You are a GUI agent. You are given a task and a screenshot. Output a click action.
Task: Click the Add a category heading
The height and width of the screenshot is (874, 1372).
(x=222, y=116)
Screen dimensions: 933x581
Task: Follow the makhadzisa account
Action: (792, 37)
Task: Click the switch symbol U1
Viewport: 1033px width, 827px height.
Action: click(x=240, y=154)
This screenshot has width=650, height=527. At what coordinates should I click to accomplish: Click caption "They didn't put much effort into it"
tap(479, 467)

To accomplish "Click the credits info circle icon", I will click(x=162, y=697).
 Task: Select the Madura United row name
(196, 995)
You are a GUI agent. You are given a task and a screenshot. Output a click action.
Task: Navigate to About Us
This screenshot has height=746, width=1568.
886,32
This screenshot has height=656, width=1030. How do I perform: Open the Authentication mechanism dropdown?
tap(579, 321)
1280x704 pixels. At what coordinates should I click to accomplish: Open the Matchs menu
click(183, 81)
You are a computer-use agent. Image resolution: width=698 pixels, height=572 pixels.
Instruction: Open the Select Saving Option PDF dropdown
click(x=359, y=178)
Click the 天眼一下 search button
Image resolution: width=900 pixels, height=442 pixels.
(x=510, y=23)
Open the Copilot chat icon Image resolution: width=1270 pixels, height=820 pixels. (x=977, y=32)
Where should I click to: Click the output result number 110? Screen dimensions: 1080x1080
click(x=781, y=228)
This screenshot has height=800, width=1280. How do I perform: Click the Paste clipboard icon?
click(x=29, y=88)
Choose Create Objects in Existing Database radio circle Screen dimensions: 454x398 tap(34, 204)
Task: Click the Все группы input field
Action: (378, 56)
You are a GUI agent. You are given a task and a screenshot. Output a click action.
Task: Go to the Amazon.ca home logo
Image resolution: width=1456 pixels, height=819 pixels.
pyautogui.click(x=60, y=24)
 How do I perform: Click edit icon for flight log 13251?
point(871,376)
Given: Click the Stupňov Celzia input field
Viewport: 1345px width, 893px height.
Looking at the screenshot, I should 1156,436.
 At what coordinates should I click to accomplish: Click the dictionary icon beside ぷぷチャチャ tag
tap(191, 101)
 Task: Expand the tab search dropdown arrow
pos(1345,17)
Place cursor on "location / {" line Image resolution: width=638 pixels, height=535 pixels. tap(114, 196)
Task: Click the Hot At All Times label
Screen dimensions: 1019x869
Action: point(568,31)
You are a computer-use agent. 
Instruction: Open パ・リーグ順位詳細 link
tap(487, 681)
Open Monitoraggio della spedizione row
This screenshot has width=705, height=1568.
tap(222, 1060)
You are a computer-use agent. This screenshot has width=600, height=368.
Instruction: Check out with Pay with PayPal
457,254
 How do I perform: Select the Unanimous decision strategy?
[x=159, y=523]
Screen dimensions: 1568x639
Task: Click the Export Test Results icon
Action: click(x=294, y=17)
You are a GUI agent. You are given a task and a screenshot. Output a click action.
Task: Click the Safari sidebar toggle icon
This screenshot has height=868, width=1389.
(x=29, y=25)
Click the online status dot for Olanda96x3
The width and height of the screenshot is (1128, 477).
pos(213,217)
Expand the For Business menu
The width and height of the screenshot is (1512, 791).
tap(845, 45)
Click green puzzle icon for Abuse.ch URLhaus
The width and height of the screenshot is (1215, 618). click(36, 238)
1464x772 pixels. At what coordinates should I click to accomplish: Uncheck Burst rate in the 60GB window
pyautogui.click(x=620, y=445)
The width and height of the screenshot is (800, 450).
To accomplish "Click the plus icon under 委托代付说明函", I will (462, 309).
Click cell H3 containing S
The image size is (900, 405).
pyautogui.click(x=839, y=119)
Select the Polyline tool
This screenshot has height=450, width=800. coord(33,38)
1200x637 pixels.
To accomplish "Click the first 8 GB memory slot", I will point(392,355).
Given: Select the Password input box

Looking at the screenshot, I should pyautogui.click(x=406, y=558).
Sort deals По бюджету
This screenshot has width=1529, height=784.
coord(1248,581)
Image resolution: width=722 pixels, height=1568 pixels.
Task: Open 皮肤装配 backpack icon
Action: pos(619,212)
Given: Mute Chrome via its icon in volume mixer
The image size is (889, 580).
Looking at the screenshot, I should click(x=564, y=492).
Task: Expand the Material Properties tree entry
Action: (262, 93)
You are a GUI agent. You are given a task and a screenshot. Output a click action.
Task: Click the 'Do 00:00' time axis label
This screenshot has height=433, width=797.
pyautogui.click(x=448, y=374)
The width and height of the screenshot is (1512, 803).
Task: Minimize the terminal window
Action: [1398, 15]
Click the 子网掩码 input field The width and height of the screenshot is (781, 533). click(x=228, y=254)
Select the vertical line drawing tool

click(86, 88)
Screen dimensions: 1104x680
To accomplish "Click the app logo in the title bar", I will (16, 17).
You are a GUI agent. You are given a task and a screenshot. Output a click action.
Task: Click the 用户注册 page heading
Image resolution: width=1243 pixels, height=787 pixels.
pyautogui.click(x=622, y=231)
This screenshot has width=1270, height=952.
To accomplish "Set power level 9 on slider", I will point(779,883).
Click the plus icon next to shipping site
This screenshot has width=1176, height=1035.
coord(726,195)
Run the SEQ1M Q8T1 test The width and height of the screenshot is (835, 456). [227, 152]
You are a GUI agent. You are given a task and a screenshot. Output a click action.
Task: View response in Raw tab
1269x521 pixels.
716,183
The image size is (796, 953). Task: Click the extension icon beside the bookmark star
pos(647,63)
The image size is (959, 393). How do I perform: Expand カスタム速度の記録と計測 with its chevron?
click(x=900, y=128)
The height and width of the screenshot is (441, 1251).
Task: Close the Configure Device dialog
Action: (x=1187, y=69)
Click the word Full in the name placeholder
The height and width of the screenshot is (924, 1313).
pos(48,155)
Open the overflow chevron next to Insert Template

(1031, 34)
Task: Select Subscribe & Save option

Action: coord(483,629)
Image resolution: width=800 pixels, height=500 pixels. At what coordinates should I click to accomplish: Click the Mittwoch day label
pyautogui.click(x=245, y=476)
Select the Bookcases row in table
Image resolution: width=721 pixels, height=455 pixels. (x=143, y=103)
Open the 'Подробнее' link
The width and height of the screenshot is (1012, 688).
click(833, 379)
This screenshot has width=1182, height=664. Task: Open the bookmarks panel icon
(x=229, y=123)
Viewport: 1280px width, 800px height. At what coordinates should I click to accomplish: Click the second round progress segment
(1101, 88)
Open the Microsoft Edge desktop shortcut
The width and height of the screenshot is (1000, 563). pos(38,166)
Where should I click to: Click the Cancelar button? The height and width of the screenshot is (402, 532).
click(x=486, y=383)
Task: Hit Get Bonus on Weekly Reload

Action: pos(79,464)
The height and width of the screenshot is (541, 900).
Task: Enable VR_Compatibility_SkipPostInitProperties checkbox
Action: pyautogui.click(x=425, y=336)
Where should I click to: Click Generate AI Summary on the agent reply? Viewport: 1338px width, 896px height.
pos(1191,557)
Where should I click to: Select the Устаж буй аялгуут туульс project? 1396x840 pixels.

---

#### [Exercise task]
Update the entries above by replacing every "GUI agent" with "interface assistant", and leave everything else unchanged.

#### [Final answer]
You are a interface assistant. You are given a task and a screenshot. Output a click action.
Task: Click the Add a category heading
The height and width of the screenshot is (874, 1372).
(x=222, y=116)
Screen dimensions: 933x581
Task: Follow the makhadzisa account
Action: (792, 37)
Task: Click the switch symbol U1
Viewport: 1033px width, 827px height.
Action: click(x=240, y=154)
This screenshot has width=650, height=527. At what coordinates should I click to accomplish: Click caption "They didn't put much effort into it"
tap(479, 467)

To accomplish "Click the credits info circle icon", I will click(x=162, y=697).
 Task: Select the Madura United row name
(196, 995)
You are a interface assistant. You are given a task and a screenshot. Output a click action.
Task: Navigate to About Us
This screenshot has height=746, width=1568.
886,32
This screenshot has height=656, width=1030. How do I perform: Open the Authentication mechanism dropdown?
tap(579, 321)
1280x704 pixels. At what coordinates should I click to accomplish: Open the Matchs menu
click(183, 81)
You are a computer-use agent. Image resolution: width=698 pixels, height=572 pixels.
Instruction: Open the Select Saving Option PDF dropdown
click(x=359, y=178)
Click the 天眼一下 search button
Image resolution: width=900 pixels, height=442 pixels.
(x=510, y=23)
Open the Copilot chat icon Image resolution: width=1270 pixels, height=820 pixels. (x=977, y=32)
Where should I click to: Click the output result number 110? Screen dimensions: 1080x1080
click(x=781, y=228)
This screenshot has height=800, width=1280. How do I perform: Click the Paste clipboard icon?
click(x=29, y=88)
Choose Create Objects in Existing Database radio circle Screen dimensions: 454x398 tap(34, 204)
Task: Click the Все группы input field
Action: (378, 56)
You are a interface assistant. You are given a task and a screenshot. Output a click action.
Task: Go to the Amazon.ca home logo
Image resolution: width=1456 pixels, height=819 pixels.
pyautogui.click(x=60, y=24)
 How do I perform: Click edit icon for flight log 13251?
point(871,376)
Given: Click the Stupňov Celzia input field
Viewport: 1345px width, 893px height.
Looking at the screenshot, I should 1156,436.
 At what coordinates should I click to accomplish: Click the dictionary icon beside ぷぷチャチャ tag
tap(191, 101)
 Task: Expand the tab search dropdown arrow
pos(1345,17)
Place cursor on "location / {" line Image resolution: width=638 pixels, height=535 pixels. tap(114, 196)
Task: Click the Hot At All Times label
Screen dimensions: 1019x869
Action: point(568,31)
You are a computer-use agent. 
Instruction: Open パ・リーグ順位詳細 link
tap(487, 681)
Open Monitoraggio della spedizione row
This screenshot has width=705, height=1568.
tap(222, 1060)
You are a computer-use agent. This screenshot has width=600, height=368.
Instruction: Check out with Pay with PayPal
457,254
 How do I perform: Select the Unanimous decision strategy?
[x=159, y=523]
Screen dimensions: 1568x639
Task: Click the Export Test Results icon
Action: click(x=294, y=17)
You are a interface assistant. You are given a task and a screenshot. Output a click action.
Task: Click the Safari sidebar toggle icon
This screenshot has height=868, width=1389.
(x=29, y=25)
Click the online status dot for Olanda96x3
The width and height of the screenshot is (1128, 477).
pos(213,217)
Expand the For Business menu
The width and height of the screenshot is (1512, 791).
tap(845, 45)
Click green puzzle icon for Abuse.ch URLhaus
The width and height of the screenshot is (1215, 618). click(36, 238)
1464x772 pixels. At what coordinates should I click to accomplish: Uncheck Burst rate in the 60GB window
pyautogui.click(x=620, y=445)
The width and height of the screenshot is (800, 450).
To accomplish "Click the plus icon under 委托代付说明函", I will (462, 309).
Click cell H3 containing S
The image size is (900, 405).
pyautogui.click(x=839, y=119)
Select the Polyline tool
This screenshot has height=450, width=800. coord(33,38)
1200x637 pixels.
To accomplish "Click the first 8 GB memory slot", I will point(392,355).
Given: Select the Password input box

Looking at the screenshot, I should pyautogui.click(x=406, y=558).
Sort deals По бюджету
This screenshot has width=1529, height=784.
coord(1248,581)
Image resolution: width=722 pixels, height=1568 pixels.
Task: Open 皮肤装配 backpack icon
Action: pos(619,212)
Given: Mute Chrome via its icon in volume mixer
The image size is (889, 580).
Looking at the screenshot, I should click(x=564, y=492).
Task: Expand the Material Properties tree entry
Action: (262, 93)
You are a interface assistant. You are given a task and a screenshot. Output a click action.
Task: Click the 'Do 00:00' time axis label
This screenshot has height=433, width=797.
pyautogui.click(x=448, y=374)
The width and height of the screenshot is (1512, 803).
Task: Minimize the terminal window
Action: [1398, 15]
Click the 子网掩码 input field The width and height of the screenshot is (781, 533). click(x=228, y=254)
Select the vertical line drawing tool

click(86, 88)
Screen dimensions: 1104x680
To accomplish "Click the app logo in the title bar", I will (16, 17).
You are a interface assistant. You are given a task and a screenshot. Output a click action.
Task: Click the 用户注册 page heading
Image resolution: width=1243 pixels, height=787 pixels.
pyautogui.click(x=622, y=231)
This screenshot has width=1270, height=952.
To accomplish "Set power level 9 on slider", I will point(779,883).
Click the plus icon next to shipping site
This screenshot has width=1176, height=1035.
coord(726,195)
Run the SEQ1M Q8T1 test The width and height of the screenshot is (835, 456). [227, 152]
You are a interface assistant. You are given a task and a screenshot. Output a click action.
Task: View response in Raw tab
1269x521 pixels.
716,183
The image size is (796, 953). Task: Click the extension icon beside the bookmark star
pos(647,63)
The image size is (959, 393). How do I perform: Expand カスタム速度の記録と計測 with its chevron?
click(x=900, y=128)
The height and width of the screenshot is (441, 1251).
Task: Close the Configure Device dialog
Action: (x=1187, y=69)
Click the word Full in the name placeholder
The height and width of the screenshot is (924, 1313).
pos(48,155)
Open the overflow chevron next to Insert Template

(1031, 34)
Task: Select Subscribe & Save option

Action: coord(483,629)
Image resolution: width=800 pixels, height=500 pixels. At what coordinates should I click to accomplish: Click the Mittwoch day label
pyautogui.click(x=245, y=476)
Select the Bookcases row in table
Image resolution: width=721 pixels, height=455 pixels. (x=143, y=103)
Open the 'Подробнее' link
The width and height of the screenshot is (1012, 688).
click(833, 379)
This screenshot has width=1182, height=664. Task: Open the bookmarks panel icon
(x=229, y=123)
Viewport: 1280px width, 800px height. At what coordinates should I click to accomplish: Click the second round progress segment
(1101, 88)
Open the Microsoft Edge desktop shortcut
The width and height of the screenshot is (1000, 563). pos(38,166)
Where should I click to: Click the Cancelar button? The height and width of the screenshot is (402, 532).
click(x=486, y=383)
Task: Hit Get Bonus on Weekly Reload

Action: pos(79,464)
The height and width of the screenshot is (541, 900).
Task: Enable VR_Compatibility_SkipPostInitProperties checkbox
Action: pyautogui.click(x=425, y=336)
Where should I click to: Click Generate AI Summary on the agent reply? Viewport: 1338px width, 896px height.
pos(1191,557)
Where should I click to: Select the Устаж буй аялгуут туульс project? 1396x840 pixels.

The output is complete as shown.